In the way of the music world, acts that have seen 25 years elapse since the release of their first record become eligible to be inducted into the Rock and Roll Hall of Fame.

However, the Rock Hall nominating committee snubbed the newly eligible class of 1980 entirely, seemingly unable to find a band worthy of putting on the ballot sent out to voters this week.

That left room for perennial nominees such as Black Sabbath (now on their eighth bid), Lynyd Skynyrd (seventh bid), the Sex Pistols and the Stooges (five bids apiece).

Grandmaster Flash & the Furious Five, which last year became the first rap act nominated to the Rock Hall, has another chance this year to become the first rap act inducted.

Other holdovers from previous years include the J. Geils Band, John Mellencamp, the Patti Smith Group, Chic and Joe Tex.

First-time nominees to the eclectic ballot include Miles Davis, Cat Stevens, Blondie, the Paul Butterfield Band, the Dave Clark Five and the Sir Douglas Quintet.

First of all, I am having trouble remembering 1980 debuts, which is the criteria, but looking at the list of nominees just makes my stomach turn. Probably Sabbath, the Pistols and Skynyrd finally get in, but that should probably the only inductees. Those bands were the most influential of anybody. Geils, Mellencamp, Patti Smith had some successes and a couple great albums each, but they're not really what I call Hall of Fame, or even Hall of Lame worthy. Why do I even still care?

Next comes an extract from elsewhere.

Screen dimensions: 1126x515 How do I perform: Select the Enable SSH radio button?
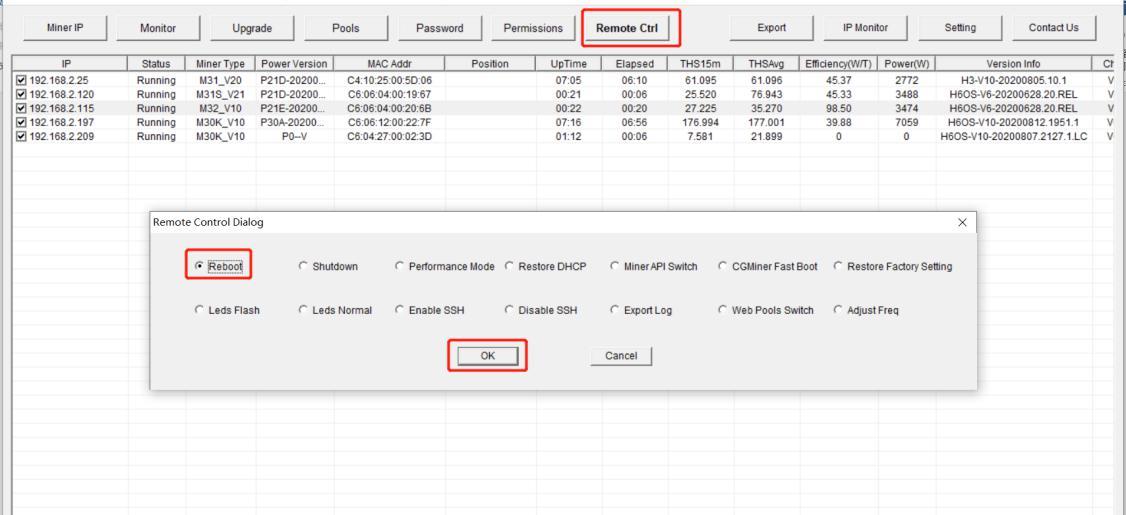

Really, probably just to piss Jan Wenner off...

Friday, September 09, 2005

IPOD vs The Snob Revisited

I got some fine emails on the subject and I think the conclusion I have reached is this: The IPOD and the Hard Drive are replacing the CD and the album as the means for storing music.

I understand the logic, have a portable device you can load 300 of your favorites on and hit random and groove on for weeks at a time. You can load your music collection onto your hard drive and never have to pack boxes full of CDs ever again when you move! [Marty's friend Kendall suggests, having an external 40 or 60 Gig drive just for music]

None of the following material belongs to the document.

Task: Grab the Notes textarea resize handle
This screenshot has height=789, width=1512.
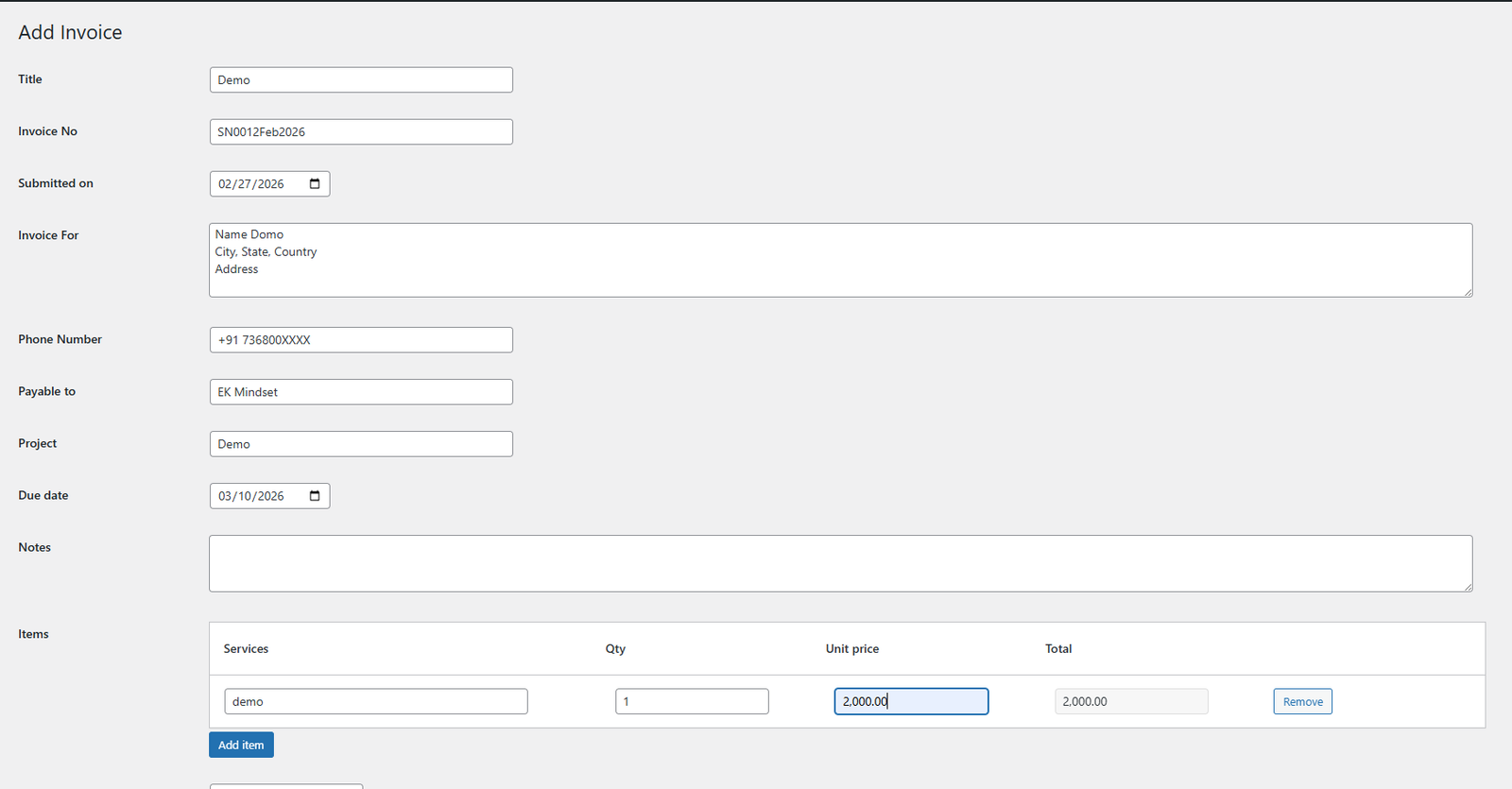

But I am old fashioned. I still like album cover art and reading the booklets while I listen to the music, ingraining the minutiae of who played guitar on what song or that Lindsey Buckingham sang harmony vocals on Warren Zevon's Poor Poor Pitiful Me... that's just me.

My argument was supposed to be that people who just load up other people's collections and never get beyond the stuff they know are just wasting space on their hard drive. But it was pointed out that somewhere in there, that person may find that gem that puts them onto the road of their next love, like finding the Damned or Generation X on some punk collection or Love and Rockets or Minutemen on the 80s box and moving beyond what they were and finding something NEW and becoming a music snob themselves.